How do you use the vents of the barbecue?

Many barbecues have ventilation holes on the top of the lid. You can use them to let in either more or less air to adjust the temperature. That's useful if you want to use different preparation techniques. We'll tell you everything you need to know about the ventilation holes and how to use them here.

6 steps before using the ventilation holes

Vents
  1. You have a barbecue with a lid seals properly, so heat doesn't escape.
  2. The barbecue is protected from the wind.
  3. Enough charcoal or briquettes are burning in the barbecue.
  4. You leave the lid closed as much as possible so no heat can escape.
  5. You wear fire-resistant gloves when adjusting the vents.
  6. You know the setting the bottom ventilation grid of the barbecue is set to.

Note: you can't see the slider when the BBG is filled with briquettes.

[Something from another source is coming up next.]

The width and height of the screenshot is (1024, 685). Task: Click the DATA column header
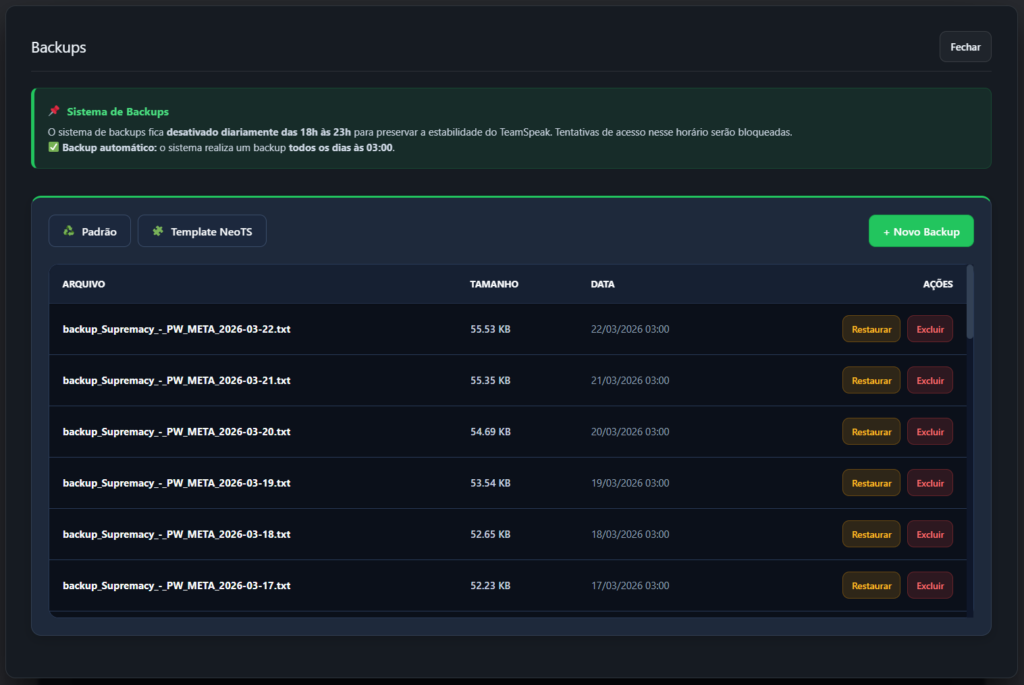602,284
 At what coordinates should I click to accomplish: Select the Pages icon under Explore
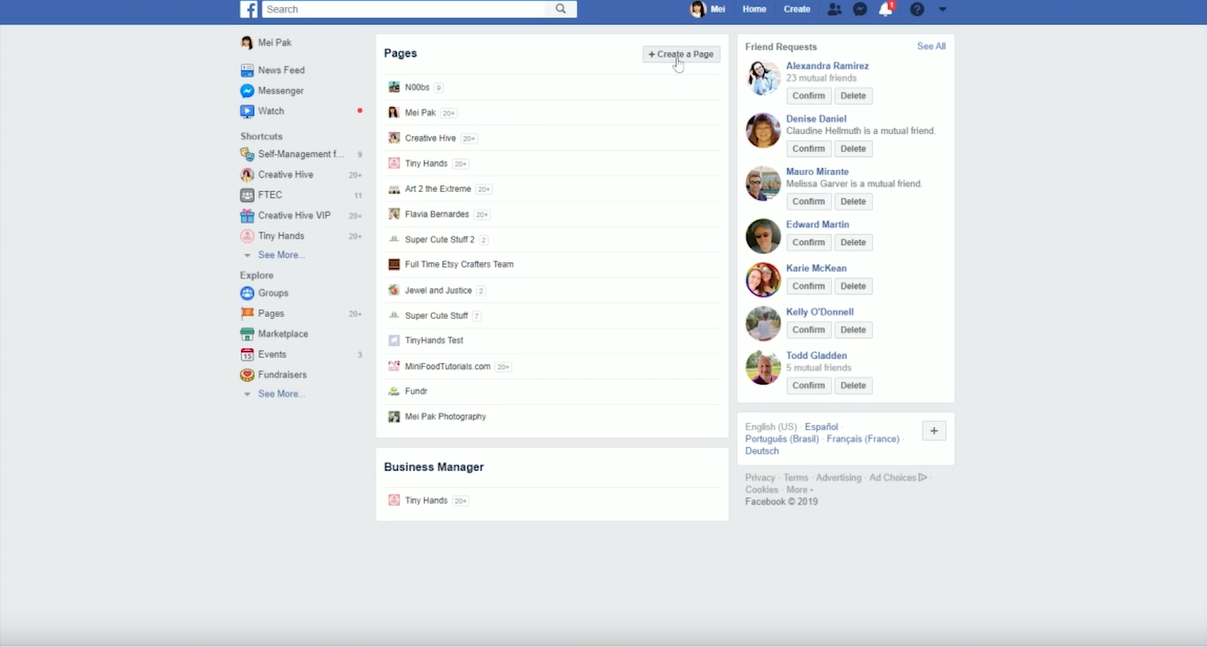point(246,313)
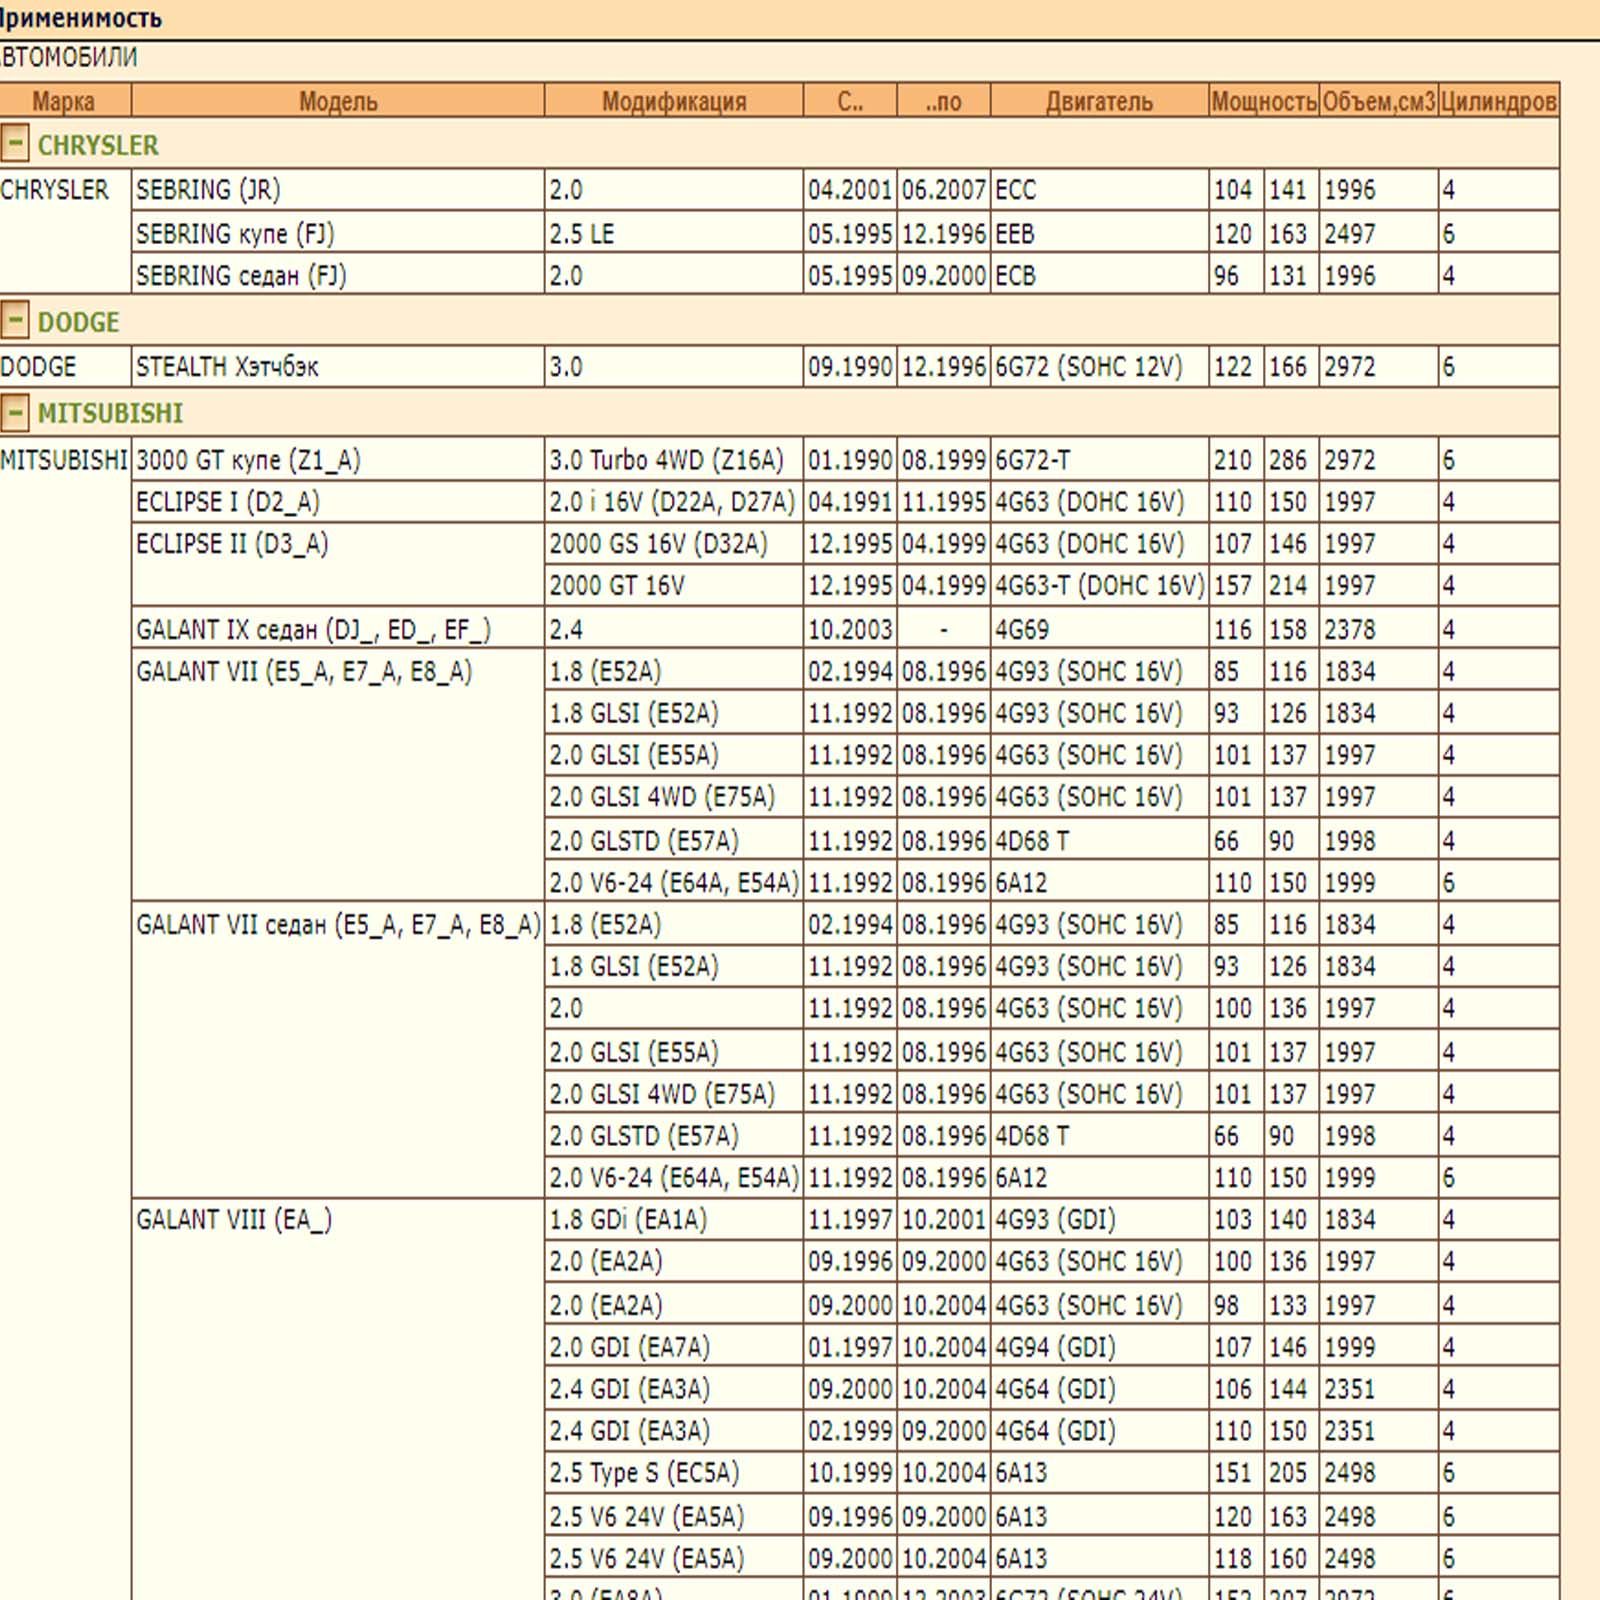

Option 1 and 2: high temperatures

Ventilation grids barbecue high temperatures

Option 1. Bottom vent and top vent open

This option allows a lot of oxygen into the BBQ. The lower vent is open and draws in as much oxygen as possible and feeds it to the fire. The top vent is open and vents the burned hot gases so they aren't absorbed by the meat. This is the perfect situation for:

  • Lighting your barbecue
  • Reaching high temperatures for direct grilling (175+ degrees).
Ventilation grid barbecue low temperatures

Option 2. Bottom vent half open, top vent open

This way, less oxygen moves through the barbecue compared to if the bottom grid being completely open. This method is suitable for grilling at a lower temperature, such as grilling a roast indirectly. This is the ideal situation for:

  • Reaching the right temperatures for indirect grilling (120 to 175°C).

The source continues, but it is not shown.